→ EXERCISE BRIEF: Exercise in exact copying. Transcribe every entry that follows, word for word.

→ DATA SHOWN:
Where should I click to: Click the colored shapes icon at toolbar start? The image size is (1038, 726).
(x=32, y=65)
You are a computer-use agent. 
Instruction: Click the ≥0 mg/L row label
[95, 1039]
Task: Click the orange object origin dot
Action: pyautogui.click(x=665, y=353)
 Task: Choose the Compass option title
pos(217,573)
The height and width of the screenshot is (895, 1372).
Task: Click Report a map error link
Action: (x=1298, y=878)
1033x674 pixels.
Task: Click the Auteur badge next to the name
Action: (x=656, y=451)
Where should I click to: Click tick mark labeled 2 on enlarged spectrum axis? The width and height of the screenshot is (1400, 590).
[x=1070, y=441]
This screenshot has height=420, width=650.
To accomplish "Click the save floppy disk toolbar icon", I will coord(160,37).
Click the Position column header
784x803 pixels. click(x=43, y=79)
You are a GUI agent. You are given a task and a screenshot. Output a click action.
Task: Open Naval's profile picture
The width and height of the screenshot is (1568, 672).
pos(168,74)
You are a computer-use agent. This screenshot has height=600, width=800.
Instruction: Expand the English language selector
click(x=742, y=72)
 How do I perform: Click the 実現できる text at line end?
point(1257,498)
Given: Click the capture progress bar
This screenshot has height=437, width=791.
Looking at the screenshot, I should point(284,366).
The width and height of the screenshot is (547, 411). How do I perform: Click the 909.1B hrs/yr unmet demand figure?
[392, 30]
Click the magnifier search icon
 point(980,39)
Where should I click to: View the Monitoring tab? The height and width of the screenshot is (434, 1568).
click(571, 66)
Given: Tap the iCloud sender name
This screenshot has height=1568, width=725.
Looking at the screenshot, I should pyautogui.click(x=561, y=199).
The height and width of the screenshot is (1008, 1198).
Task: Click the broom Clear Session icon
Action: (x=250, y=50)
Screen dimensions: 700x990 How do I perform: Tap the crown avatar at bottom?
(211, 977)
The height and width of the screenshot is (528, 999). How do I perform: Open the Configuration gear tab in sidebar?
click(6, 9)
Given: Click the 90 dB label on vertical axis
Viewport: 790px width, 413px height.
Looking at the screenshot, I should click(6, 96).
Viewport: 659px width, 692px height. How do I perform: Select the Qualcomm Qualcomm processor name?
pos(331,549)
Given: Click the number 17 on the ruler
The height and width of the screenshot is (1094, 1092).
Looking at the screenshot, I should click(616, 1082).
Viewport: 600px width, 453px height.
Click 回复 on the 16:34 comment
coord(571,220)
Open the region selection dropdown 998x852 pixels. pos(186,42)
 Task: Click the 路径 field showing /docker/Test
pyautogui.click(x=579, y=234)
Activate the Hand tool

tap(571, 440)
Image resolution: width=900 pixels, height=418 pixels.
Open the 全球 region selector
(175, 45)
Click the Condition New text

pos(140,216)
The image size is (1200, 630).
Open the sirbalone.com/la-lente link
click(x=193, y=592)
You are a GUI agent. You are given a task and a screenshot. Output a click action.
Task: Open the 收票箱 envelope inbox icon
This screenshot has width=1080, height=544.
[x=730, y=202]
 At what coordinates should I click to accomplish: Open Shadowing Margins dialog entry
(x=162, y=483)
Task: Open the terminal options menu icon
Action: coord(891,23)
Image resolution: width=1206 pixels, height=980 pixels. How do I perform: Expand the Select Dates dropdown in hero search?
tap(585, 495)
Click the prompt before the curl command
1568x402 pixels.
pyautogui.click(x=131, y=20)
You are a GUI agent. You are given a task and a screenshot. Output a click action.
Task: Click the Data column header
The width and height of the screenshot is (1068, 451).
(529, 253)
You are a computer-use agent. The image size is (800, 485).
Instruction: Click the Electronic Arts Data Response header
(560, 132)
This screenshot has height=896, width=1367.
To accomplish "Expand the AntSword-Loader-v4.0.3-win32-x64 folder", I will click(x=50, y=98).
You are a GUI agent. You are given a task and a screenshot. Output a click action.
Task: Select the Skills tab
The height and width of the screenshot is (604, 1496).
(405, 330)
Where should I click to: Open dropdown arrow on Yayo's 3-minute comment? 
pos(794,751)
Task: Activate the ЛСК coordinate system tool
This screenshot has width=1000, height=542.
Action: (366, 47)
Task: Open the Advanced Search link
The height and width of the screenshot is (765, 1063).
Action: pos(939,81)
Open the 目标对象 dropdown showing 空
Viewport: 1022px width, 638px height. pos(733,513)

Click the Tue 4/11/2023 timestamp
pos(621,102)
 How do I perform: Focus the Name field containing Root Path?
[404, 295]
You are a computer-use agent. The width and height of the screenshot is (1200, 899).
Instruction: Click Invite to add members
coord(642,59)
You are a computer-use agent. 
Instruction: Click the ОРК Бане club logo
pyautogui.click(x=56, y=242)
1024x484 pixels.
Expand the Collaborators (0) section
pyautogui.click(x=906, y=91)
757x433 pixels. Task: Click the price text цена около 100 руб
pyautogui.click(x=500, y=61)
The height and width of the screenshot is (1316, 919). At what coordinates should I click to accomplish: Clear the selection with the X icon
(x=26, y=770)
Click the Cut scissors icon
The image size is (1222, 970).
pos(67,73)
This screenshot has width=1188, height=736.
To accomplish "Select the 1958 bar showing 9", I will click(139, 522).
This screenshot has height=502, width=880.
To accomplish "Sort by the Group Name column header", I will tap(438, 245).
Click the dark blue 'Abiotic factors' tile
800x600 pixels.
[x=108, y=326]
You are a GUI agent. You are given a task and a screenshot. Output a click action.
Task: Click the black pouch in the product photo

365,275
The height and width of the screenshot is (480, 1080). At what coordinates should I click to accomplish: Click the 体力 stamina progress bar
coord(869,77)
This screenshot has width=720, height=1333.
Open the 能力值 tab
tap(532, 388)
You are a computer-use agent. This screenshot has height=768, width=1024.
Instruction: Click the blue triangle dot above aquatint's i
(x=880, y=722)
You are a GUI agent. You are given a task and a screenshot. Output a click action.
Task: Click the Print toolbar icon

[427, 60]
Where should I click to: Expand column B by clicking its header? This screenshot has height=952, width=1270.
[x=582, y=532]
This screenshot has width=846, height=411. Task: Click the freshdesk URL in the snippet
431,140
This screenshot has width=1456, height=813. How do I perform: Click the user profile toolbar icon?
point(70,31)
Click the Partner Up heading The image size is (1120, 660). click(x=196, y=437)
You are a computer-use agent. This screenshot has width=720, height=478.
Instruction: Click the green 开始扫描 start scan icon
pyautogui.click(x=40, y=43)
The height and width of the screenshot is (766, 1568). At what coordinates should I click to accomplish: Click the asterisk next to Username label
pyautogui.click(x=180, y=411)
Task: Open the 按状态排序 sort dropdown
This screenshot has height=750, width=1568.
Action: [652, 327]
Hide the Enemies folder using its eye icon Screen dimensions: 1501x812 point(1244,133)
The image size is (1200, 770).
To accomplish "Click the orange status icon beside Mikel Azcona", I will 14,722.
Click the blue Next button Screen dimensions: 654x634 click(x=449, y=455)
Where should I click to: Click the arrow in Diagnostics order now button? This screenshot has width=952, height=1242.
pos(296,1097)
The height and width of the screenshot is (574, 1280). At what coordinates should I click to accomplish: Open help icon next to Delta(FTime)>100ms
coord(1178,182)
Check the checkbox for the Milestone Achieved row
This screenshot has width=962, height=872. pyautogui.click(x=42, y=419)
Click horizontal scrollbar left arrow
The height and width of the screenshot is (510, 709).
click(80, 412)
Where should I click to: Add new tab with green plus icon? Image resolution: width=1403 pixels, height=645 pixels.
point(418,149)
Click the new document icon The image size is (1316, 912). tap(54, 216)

→ RESULT:
Where should I click to: Click the colored shapes icon at toolbar start? The image size is (1038, 726).
(x=32, y=65)
You are a computer-use agent. 
Instruction: Click the ≥0 mg/L row label
[95, 1039]
Task: Click the orange object origin dot
Action: pyautogui.click(x=665, y=353)
 Task: Choose the Compass option title
pos(217,573)
The height and width of the screenshot is (895, 1372).
Task: Click Report a map error link
Action: (x=1298, y=878)
1033x674 pixels.
Task: Click the Auteur badge next to the name
Action: (x=656, y=451)
Where should I click to: Click tick mark labeled 2 on enlarged spectrum axis? The width and height of the screenshot is (1400, 590).
[x=1070, y=441]
This screenshot has height=420, width=650.
To accomplish "Click the save floppy disk toolbar icon", I will coord(160,37).
Click the Position column header
784x803 pixels. click(x=43, y=79)
You are a GUI agent. You are given a task and a screenshot. Output a click action.
Task: Open Naval's profile picture
The width and height of the screenshot is (1568, 672).
pos(168,74)
You are a computer-use agent. This screenshot has height=600, width=800.
Instruction: Expand the English language selector
click(x=742, y=72)
 How do I perform: Click the 実現できる text at line end?
point(1257,498)
Given: Click the capture progress bar
This screenshot has height=437, width=791.
Looking at the screenshot, I should point(284,366).
The width and height of the screenshot is (547, 411). How do I perform: Click the 909.1B hrs/yr unmet demand figure?
[392, 30]
Click the magnifier search icon
 point(980,39)
Where should I click to: View the Monitoring tab? The height and width of the screenshot is (434, 1568).
click(571, 66)
Given: Tap the iCloud sender name
This screenshot has height=1568, width=725.
Looking at the screenshot, I should pyautogui.click(x=561, y=199).
The height and width of the screenshot is (1008, 1198).
Task: Click the broom Clear Session icon
Action: (x=250, y=50)
Screen dimensions: 700x990 How do I perform: Tap the crown avatar at bottom?
(211, 977)
The height and width of the screenshot is (528, 999). How do I perform: Open the Configuration gear tab in sidebar?
click(6, 9)
Given: Click the 90 dB label on vertical axis
Viewport: 790px width, 413px height.
Looking at the screenshot, I should click(6, 96).
Viewport: 659px width, 692px height. How do I perform: Select the Qualcomm Qualcomm processor name?
pos(331,549)
Given: Click the number 17 on the ruler
The height and width of the screenshot is (1094, 1092).
Looking at the screenshot, I should click(616, 1082).
Viewport: 600px width, 453px height.
Click 回复 on the 16:34 comment
coord(571,220)
Open the region selection dropdown 998x852 pixels. pos(186,42)
 Task: Click the 路径 field showing /docker/Test
pyautogui.click(x=579, y=234)
Activate the Hand tool

tap(571, 440)
Image resolution: width=900 pixels, height=418 pixels.
Open the 全球 region selector
(175, 45)
Click the Condition New text

pos(140,216)
The image size is (1200, 630).
Open the sirbalone.com/la-lente link
click(x=193, y=592)
You are a GUI agent. You are given a task and a screenshot. Output a click action.
Task: Open the 收票箱 envelope inbox icon
This screenshot has width=1080, height=544.
[x=730, y=202]
 At what coordinates should I click to accomplish: Open Shadowing Margins dialog entry
(x=162, y=483)
Task: Open the terminal options menu icon
Action: coord(891,23)
Image resolution: width=1206 pixels, height=980 pixels. How do I perform: Expand the Select Dates dropdown in hero search?
tap(585, 495)
Click the prompt before the curl command
1568x402 pixels.
pyautogui.click(x=131, y=20)
You are a GUI agent. You are given a task and a screenshot. Output a click action.
Task: Click the Data column header
The width and height of the screenshot is (1068, 451).
(529, 253)
You are a computer-use agent. The image size is (800, 485).
Instruction: Click the Electronic Arts Data Response header
(560, 132)
This screenshot has height=896, width=1367.
To accomplish "Expand the AntSword-Loader-v4.0.3-win32-x64 folder", I will click(x=50, y=98).
You are a GUI agent. You are given a task and a screenshot. Output a click action.
Task: Select the Skills tab
The height and width of the screenshot is (604, 1496).
(405, 330)
Where should I click to: Open dropdown arrow on Yayo's 3-minute comment? 
pos(794,751)
Task: Activate the ЛСК coordinate system tool
This screenshot has width=1000, height=542.
Action: (366, 47)
Task: Open the Advanced Search link
The height and width of the screenshot is (765, 1063).
Action: pos(939,81)
Open the 目标对象 dropdown showing 空
Viewport: 1022px width, 638px height. pos(733,513)

Click the Tue 4/11/2023 timestamp
pos(621,102)
 How do I perform: Focus the Name field containing Root Path?
[404, 295]
You are a computer-use agent. The width and height of the screenshot is (1200, 899).
Instruction: Click Invite to add members
coord(642,59)
You are a computer-use agent. 
Instruction: Click the ОРК Бане club logo
pyautogui.click(x=56, y=242)
1024x484 pixels.
Expand the Collaborators (0) section
pyautogui.click(x=906, y=91)
757x433 pixels. Task: Click the price text цена около 100 руб
pyautogui.click(x=500, y=61)
The height and width of the screenshot is (1316, 919). At what coordinates should I click to accomplish: Clear the selection with the X icon
(x=26, y=770)
Click the Cut scissors icon
The image size is (1222, 970).
pos(67,73)
This screenshot has width=1188, height=736.
To accomplish "Select the 1958 bar showing 9", I will click(139, 522).
This screenshot has height=502, width=880.
To accomplish "Sort by the Group Name column header", I will tap(438, 245).
Click the dark blue 'Abiotic factors' tile
800x600 pixels.
[x=108, y=326]
You are a GUI agent. You are given a task and a screenshot. Output a click action.
Task: Click the black pouch in the product photo

365,275
The height and width of the screenshot is (480, 1080). At what coordinates should I click to accomplish: Click the 体力 stamina progress bar
coord(869,77)
This screenshot has width=720, height=1333.
Open the 能力值 tab
tap(532, 388)
You are a computer-use agent. This screenshot has height=768, width=1024.
Instruction: Click the blue triangle dot above aquatint's i
(x=880, y=722)
You are a GUI agent. You are given a task and a screenshot. Output a click action.
Task: Click the Print toolbar icon

[427, 60]
Where should I click to: Expand column B by clicking its header? This screenshot has height=952, width=1270.
[x=582, y=532]
This screenshot has width=846, height=411. Task: Click the freshdesk URL in the snippet
431,140
This screenshot has width=1456, height=813. How do I perform: Click the user profile toolbar icon?
point(70,31)
Click the Partner Up heading The image size is (1120, 660). click(x=196, y=437)
You are a computer-use agent. This screenshot has width=720, height=478.
Instruction: Click the green 开始扫描 start scan icon
pyautogui.click(x=40, y=43)
The height and width of the screenshot is (766, 1568). At what coordinates should I click to accomplish: Click the asterisk next to Username label
pyautogui.click(x=180, y=411)
Task: Open the 按状态排序 sort dropdown
This screenshot has height=750, width=1568.
Action: [652, 327]
Hide the Enemies folder using its eye icon Screen dimensions: 1501x812 point(1244,133)
The image size is (1200, 770).
To accomplish "Click the orange status icon beside Mikel Azcona", I will 14,722.
Click the blue Next button Screen dimensions: 654x634 click(x=449, y=455)
Where should I click to: Click the arrow in Diagnostics order now button? This screenshot has width=952, height=1242.
pos(296,1097)
The height and width of the screenshot is (574, 1280). At what coordinates should I click to accomplish: Open help icon next to Delta(FTime)>100ms
coord(1178,182)
Check the checkbox for the Milestone Achieved row
This screenshot has width=962, height=872. pyautogui.click(x=42, y=419)
Click horizontal scrollbar left arrow
The height and width of the screenshot is (510, 709).
click(80, 412)
Where should I click to: Add new tab with green plus icon? Image resolution: width=1403 pixels, height=645 pixels.
point(418,149)
Click the new document icon The image size is (1316, 912). tap(54, 216)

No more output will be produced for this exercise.